** Opening Data for processing block **

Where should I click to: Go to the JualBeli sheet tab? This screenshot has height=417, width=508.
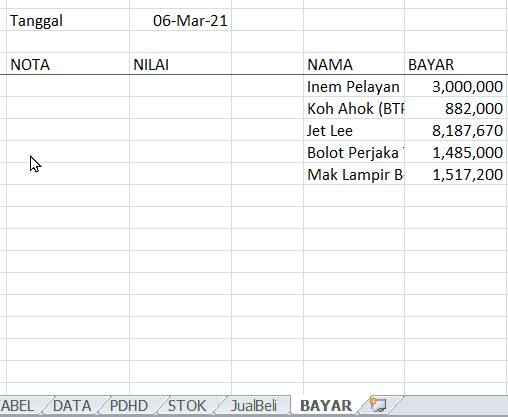[254, 406]
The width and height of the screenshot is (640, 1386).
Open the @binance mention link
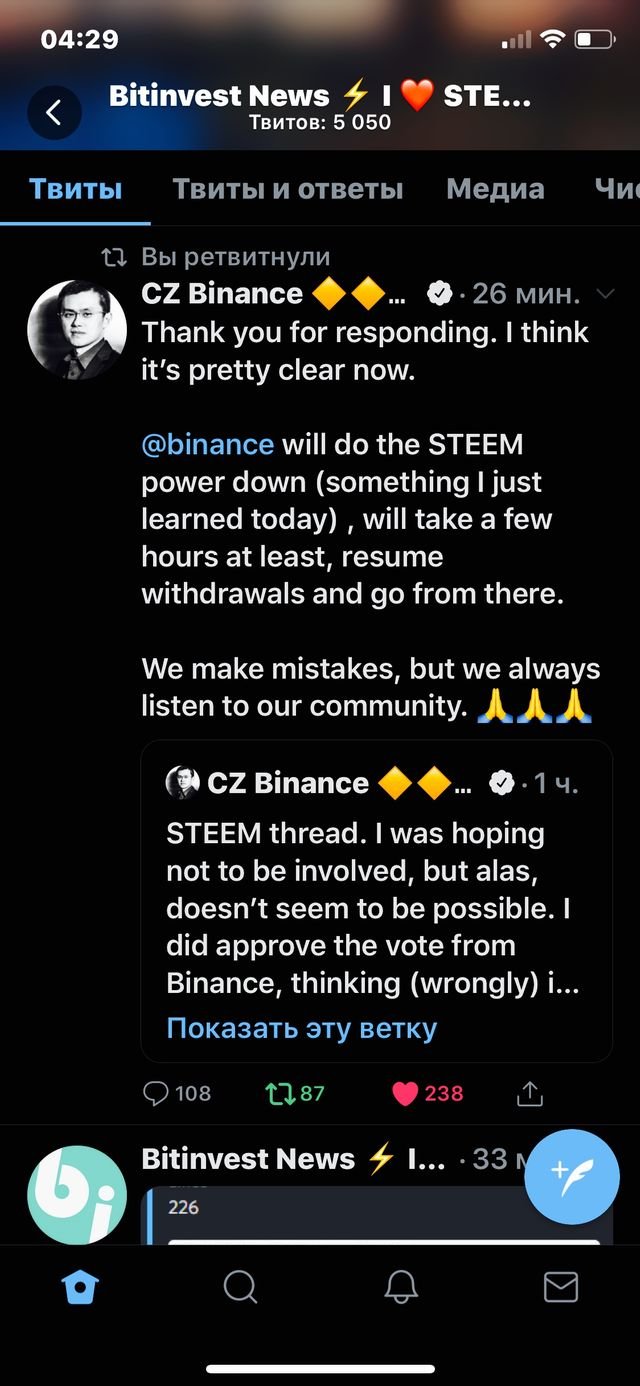(207, 444)
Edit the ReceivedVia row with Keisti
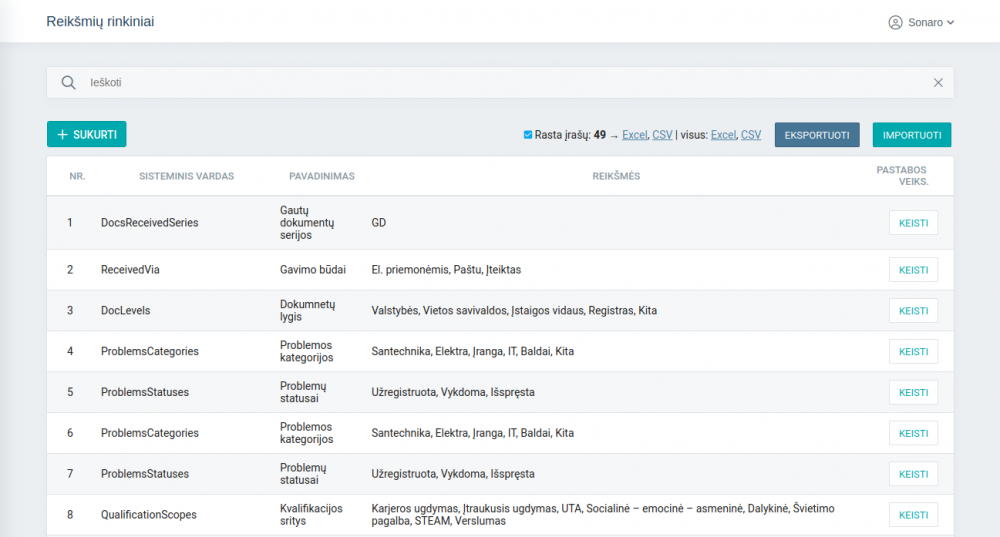 913,270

** Closing Data for processing block **

• [Problem requirements]:
Your answer must be an exact copy of the records above, with no pictures included.

• [Result below]:
Where should I click to: Go to the JualBeli sheet tab? This screenshot has height=417, width=508.
[254, 406]
The width and height of the screenshot is (640, 1386).
Open the @binance mention link
(207, 444)
Edit the ReceivedVia row with Keisti
 913,270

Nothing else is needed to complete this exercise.